[EXERCISE GOAL]: Your reply should be only the number of lines in the material below that include the word "computer".

EXERCISE INPUT Block Start

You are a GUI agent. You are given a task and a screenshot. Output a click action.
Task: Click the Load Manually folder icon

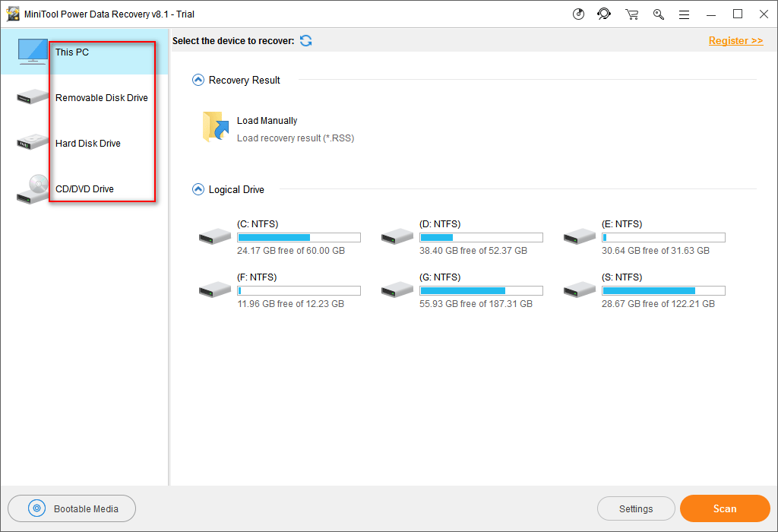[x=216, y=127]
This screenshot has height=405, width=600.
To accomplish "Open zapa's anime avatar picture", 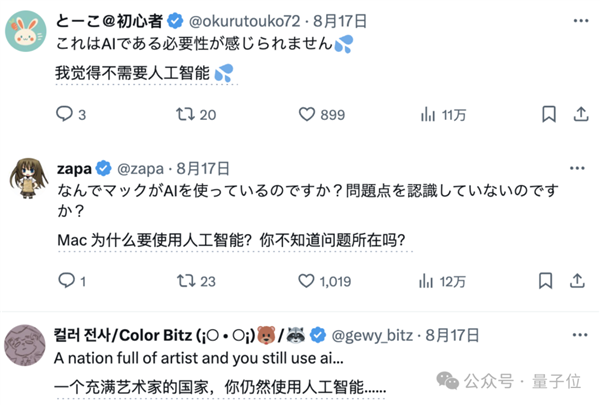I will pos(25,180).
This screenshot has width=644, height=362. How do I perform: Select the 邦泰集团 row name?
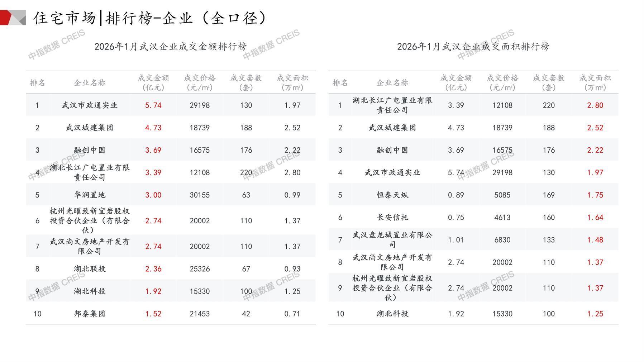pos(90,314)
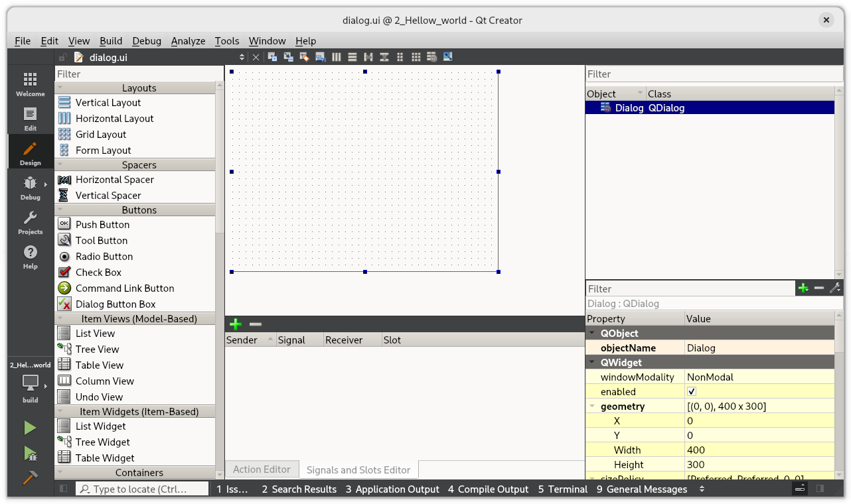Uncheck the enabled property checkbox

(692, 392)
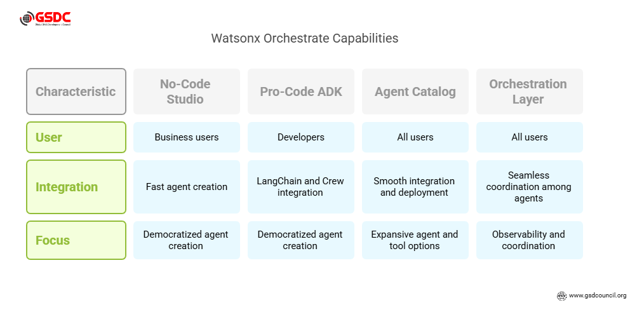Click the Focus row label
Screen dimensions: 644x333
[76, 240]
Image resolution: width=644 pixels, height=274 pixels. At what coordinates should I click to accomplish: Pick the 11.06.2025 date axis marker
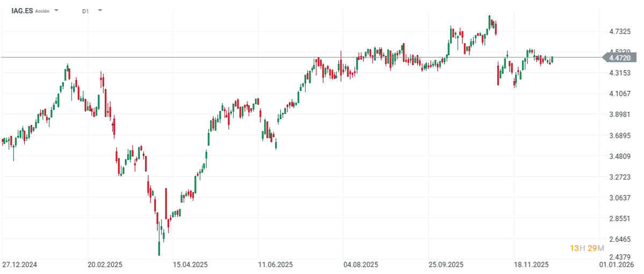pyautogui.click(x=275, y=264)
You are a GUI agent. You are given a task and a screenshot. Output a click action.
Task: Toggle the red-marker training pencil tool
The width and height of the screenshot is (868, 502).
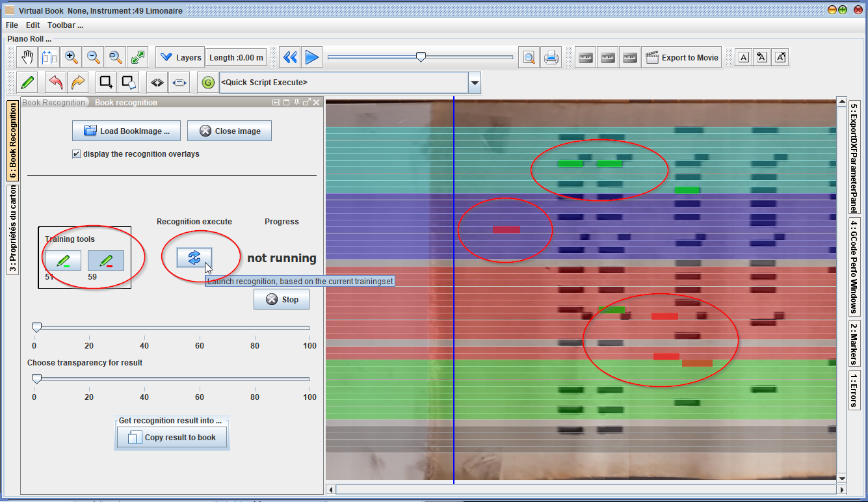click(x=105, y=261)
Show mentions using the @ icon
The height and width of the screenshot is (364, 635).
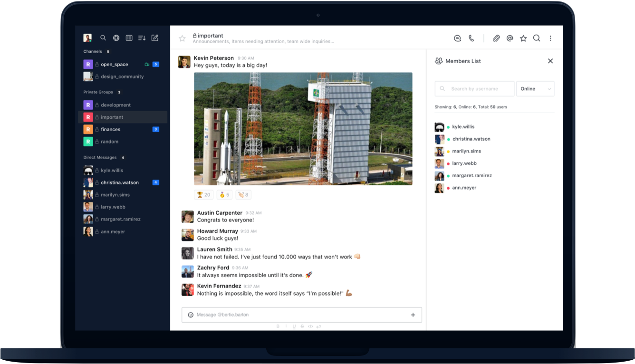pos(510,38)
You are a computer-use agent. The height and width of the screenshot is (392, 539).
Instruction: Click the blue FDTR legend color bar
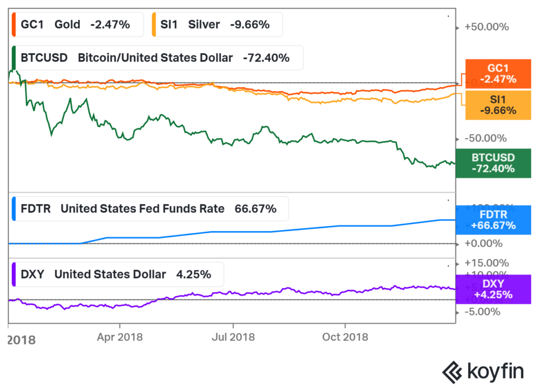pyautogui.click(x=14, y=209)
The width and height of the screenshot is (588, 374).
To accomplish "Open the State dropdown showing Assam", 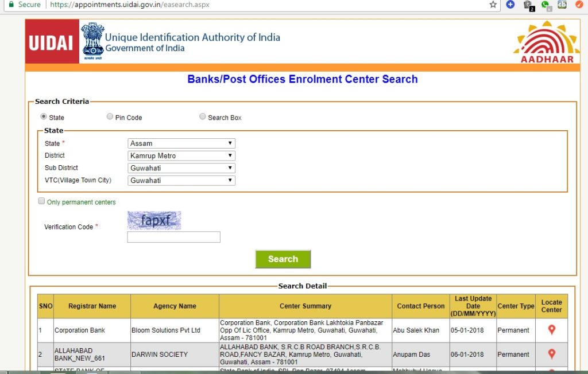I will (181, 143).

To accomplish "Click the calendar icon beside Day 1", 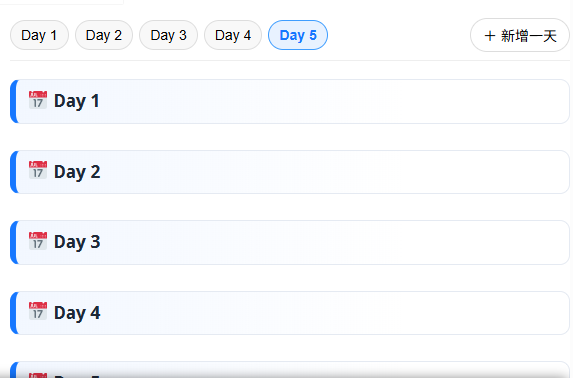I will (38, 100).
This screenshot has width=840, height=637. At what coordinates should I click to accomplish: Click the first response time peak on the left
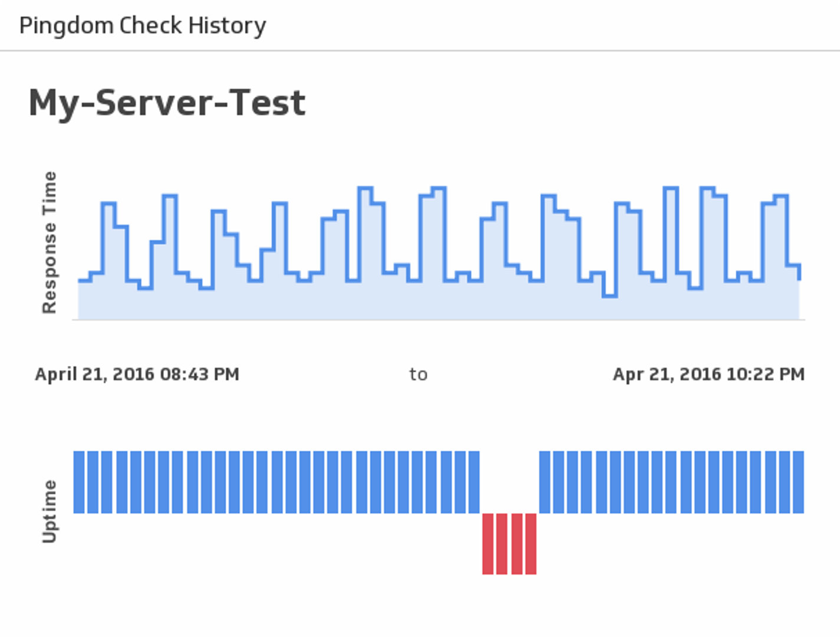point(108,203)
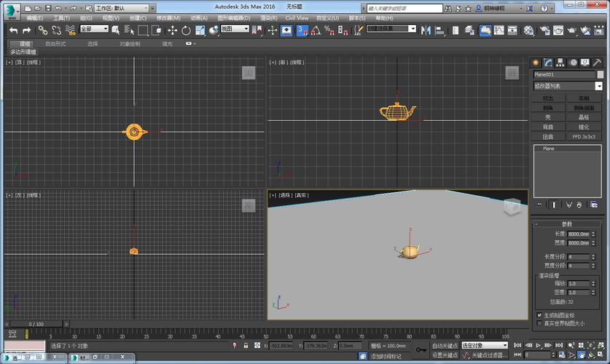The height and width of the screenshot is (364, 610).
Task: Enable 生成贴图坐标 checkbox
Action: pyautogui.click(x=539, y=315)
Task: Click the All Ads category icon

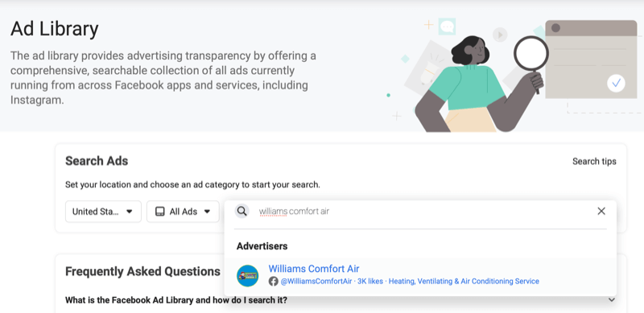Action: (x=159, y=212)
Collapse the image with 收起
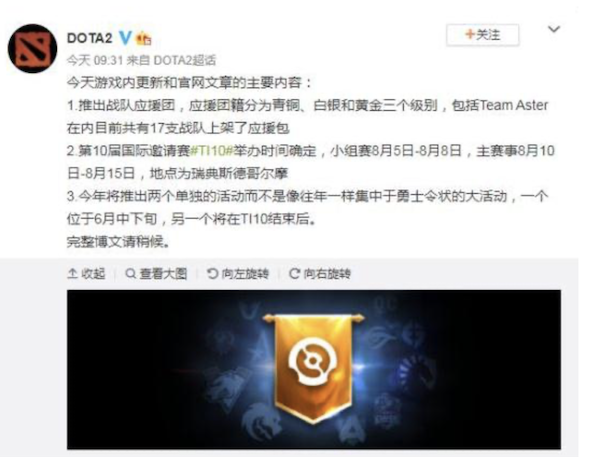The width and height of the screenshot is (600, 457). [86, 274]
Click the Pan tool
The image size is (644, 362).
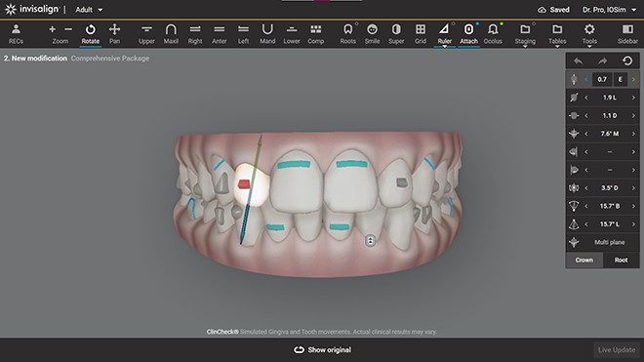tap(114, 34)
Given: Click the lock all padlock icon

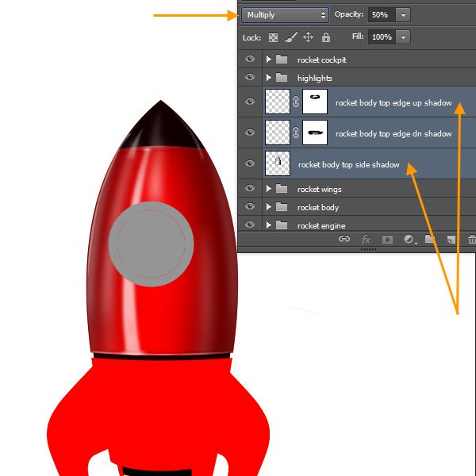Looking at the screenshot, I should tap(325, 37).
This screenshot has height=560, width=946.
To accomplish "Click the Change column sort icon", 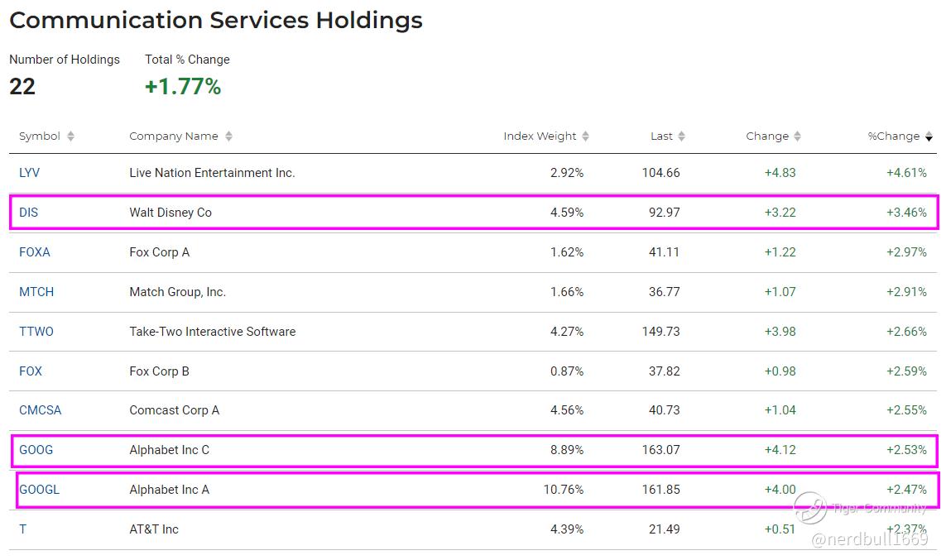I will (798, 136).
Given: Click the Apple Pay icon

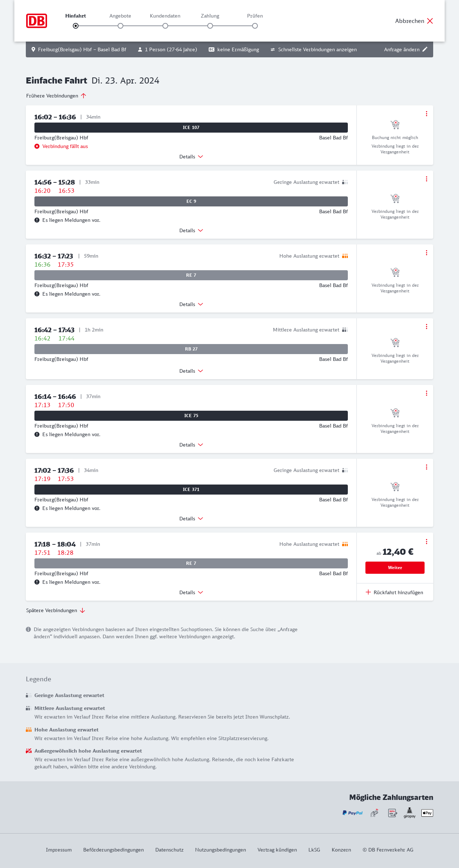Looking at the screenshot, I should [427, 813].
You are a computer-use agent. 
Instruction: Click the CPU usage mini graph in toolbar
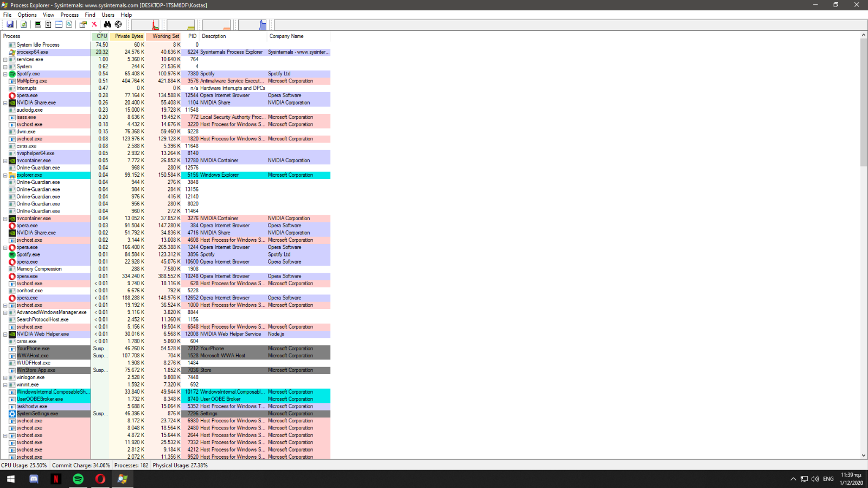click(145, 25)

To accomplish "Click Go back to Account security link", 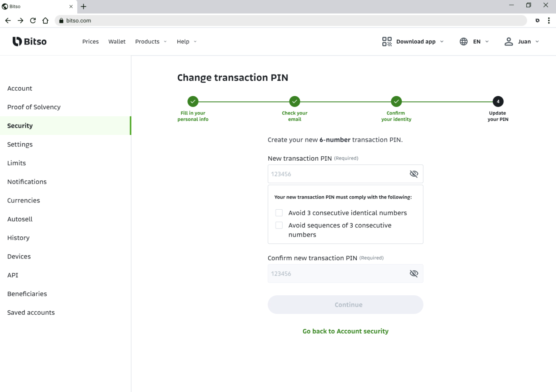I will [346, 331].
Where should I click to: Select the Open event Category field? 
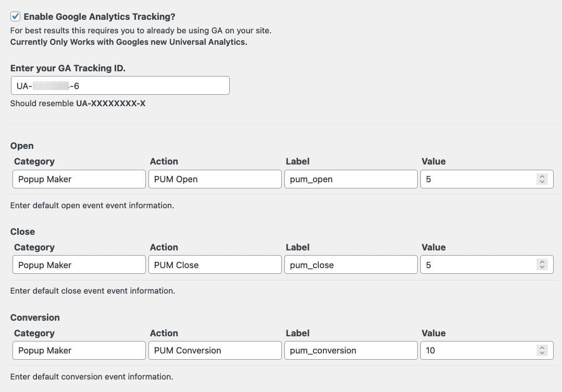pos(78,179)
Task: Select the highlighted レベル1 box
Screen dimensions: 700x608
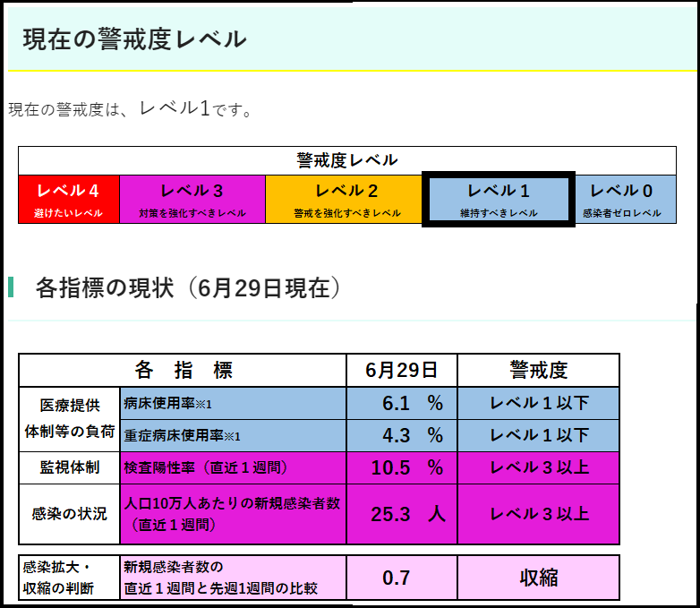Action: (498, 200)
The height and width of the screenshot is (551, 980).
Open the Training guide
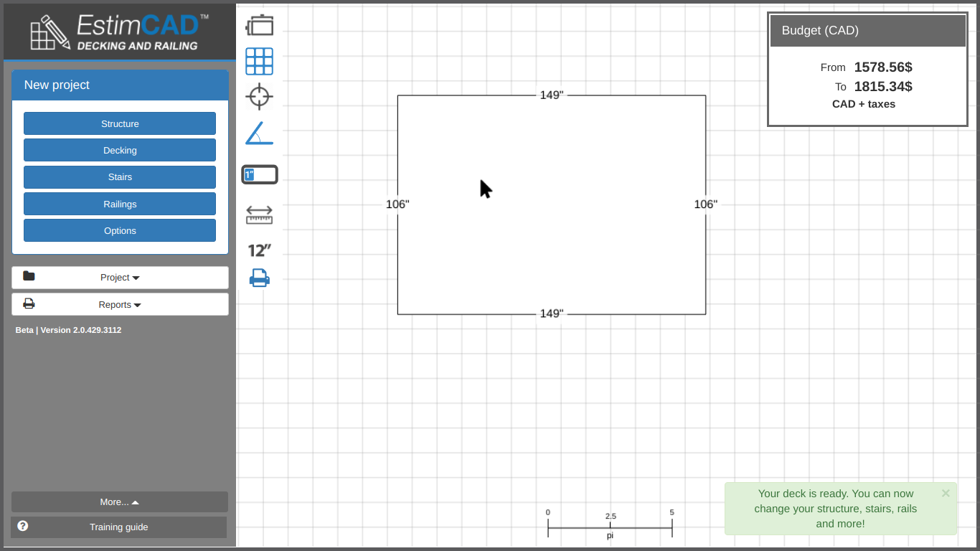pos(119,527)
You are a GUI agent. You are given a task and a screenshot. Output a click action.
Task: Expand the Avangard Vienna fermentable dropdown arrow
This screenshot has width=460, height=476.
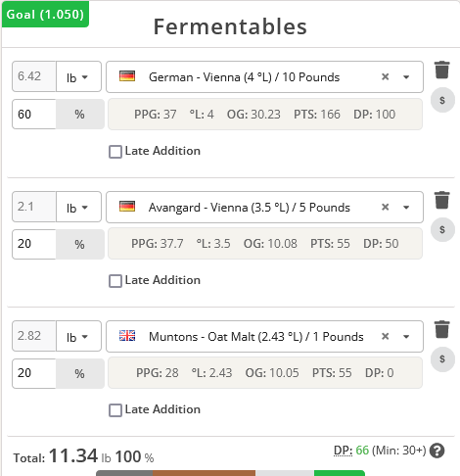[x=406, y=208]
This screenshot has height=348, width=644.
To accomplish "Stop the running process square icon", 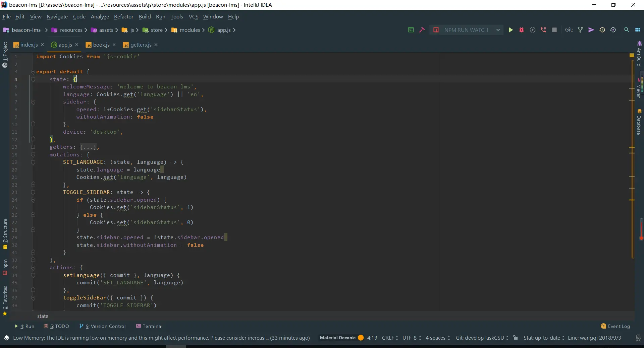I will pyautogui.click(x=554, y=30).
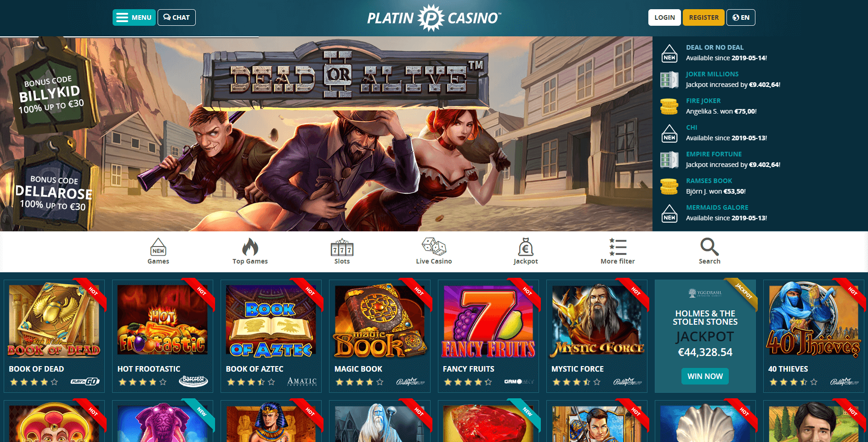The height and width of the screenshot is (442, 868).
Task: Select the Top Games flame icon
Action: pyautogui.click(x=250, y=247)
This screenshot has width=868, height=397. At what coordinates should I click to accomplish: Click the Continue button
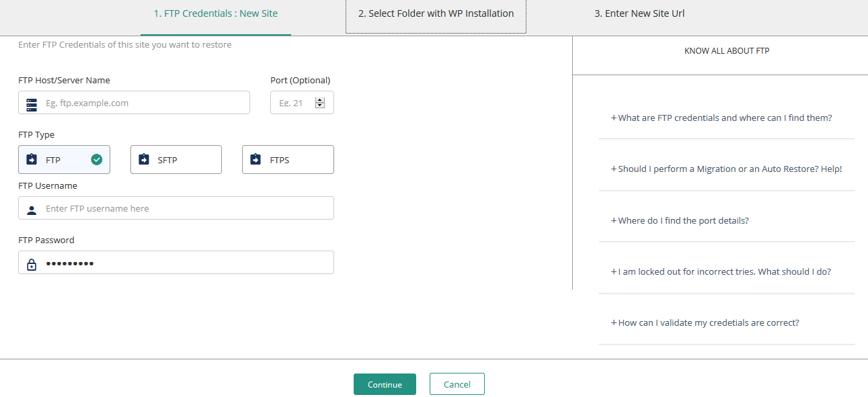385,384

EXERCISE INPUT Block End

[TASK RESULT]: 2